不動産投資シミュレーションの基本はキャッシュフロー分析(CF分析)と言っていいと思います。
  

 

キャッシュフロー分析のポイント

 

キャッシュフロー分析で確認すべきポイントは
 

1.税引き後キャッシュフローで確認
 
2.赤字の年がないかを確認
 
3.累計額を確認
 
の3つです。

 

 

税引き後キャッシュフローで確認

 

キャッシュフローには大きく
 
▼税引き前キャッシュフロー: 家賃等収入-維持管理費等支出-返済額
 
▼税引き後キャッシュフロー: 家賃等収入-維持管理費等支出-返済額-所得税・住民税
 
で計算される2つがあります。税金支払い前の金額か、税金支払い後の金額かの違いです。
 
なぜ、税引き後キャッシュフローで確認するべきなのでしょうか。理由は、不動産投資は税金の影響が大きいからです。
 
以下は税引き前キャッシュフローと税引き後キャッシュフローの比較シミュレーションです。
 
不動産投資シミュレーション_税引き前キャッシュフローと税引き後キャッシュフローの比較
※不動産投資ソフト アセットランクシミュレーターでシミュレーション
 
税引き前キャッシュフローと税引き後キャッシュフローで約26万円~28万円も違います。
 
もう一つ注意したいのは、税引き後キャッシュフロー分析を行う際は「その他の課税所得を考慮して行う」ことです。

________________

_課題内容_
本文に基づき、次の問いに答えてください。
1. キャッシュフロー分析で確認すべきポイントのうち、2番目に挙げられているものは何ですか。
2. 税引き後キャッシュフローの計算式で、返済額の後に差し引かれるものは何ですか。
3. 比較シミュレーションでは、税引き前と税引き後のキャッシュフローにどの程度の違いがあるとされていますか。

語句および要素の位置特定に関する記録
________________

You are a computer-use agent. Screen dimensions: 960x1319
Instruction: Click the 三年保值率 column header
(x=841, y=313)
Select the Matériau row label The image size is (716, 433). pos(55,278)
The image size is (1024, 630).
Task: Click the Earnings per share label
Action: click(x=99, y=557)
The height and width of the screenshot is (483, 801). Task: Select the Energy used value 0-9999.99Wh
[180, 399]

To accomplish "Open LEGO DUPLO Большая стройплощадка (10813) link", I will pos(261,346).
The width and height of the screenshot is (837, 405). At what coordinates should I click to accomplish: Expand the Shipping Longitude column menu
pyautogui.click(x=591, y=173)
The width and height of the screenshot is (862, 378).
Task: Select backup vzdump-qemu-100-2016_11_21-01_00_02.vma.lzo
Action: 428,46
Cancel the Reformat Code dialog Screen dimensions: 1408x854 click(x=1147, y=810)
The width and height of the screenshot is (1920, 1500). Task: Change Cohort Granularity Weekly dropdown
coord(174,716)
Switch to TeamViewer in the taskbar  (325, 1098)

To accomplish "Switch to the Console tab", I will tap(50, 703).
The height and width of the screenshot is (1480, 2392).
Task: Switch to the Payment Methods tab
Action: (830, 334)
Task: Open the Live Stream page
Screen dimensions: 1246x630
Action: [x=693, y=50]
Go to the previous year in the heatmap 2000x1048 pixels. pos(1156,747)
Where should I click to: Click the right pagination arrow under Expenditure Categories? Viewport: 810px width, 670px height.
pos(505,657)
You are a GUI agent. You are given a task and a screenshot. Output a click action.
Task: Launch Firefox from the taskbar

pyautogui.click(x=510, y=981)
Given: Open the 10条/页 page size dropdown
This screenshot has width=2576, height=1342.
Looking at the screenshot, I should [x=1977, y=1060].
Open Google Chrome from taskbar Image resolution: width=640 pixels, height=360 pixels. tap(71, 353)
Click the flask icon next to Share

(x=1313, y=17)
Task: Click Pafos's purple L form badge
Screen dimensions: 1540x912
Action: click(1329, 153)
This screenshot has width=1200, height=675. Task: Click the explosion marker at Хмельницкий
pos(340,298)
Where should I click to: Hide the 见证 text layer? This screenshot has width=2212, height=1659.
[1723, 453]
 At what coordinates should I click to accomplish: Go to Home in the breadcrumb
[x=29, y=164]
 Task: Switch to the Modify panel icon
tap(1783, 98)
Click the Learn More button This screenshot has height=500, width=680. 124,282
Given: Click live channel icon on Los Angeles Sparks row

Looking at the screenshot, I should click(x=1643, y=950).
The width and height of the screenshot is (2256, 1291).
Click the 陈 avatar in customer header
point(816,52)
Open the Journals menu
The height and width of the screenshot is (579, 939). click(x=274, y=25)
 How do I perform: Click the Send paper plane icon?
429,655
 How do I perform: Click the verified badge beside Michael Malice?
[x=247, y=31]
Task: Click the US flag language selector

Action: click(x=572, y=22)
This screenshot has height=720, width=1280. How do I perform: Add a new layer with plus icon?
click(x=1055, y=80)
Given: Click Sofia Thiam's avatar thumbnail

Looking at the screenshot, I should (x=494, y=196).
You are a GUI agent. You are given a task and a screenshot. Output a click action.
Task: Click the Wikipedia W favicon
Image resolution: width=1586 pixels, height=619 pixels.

________________

_本課題の解答_
1. 赤字の年がないかを確認することです。
2. 所得税・住民税です。
3. 約26万円~28万円の違いがあるとされています。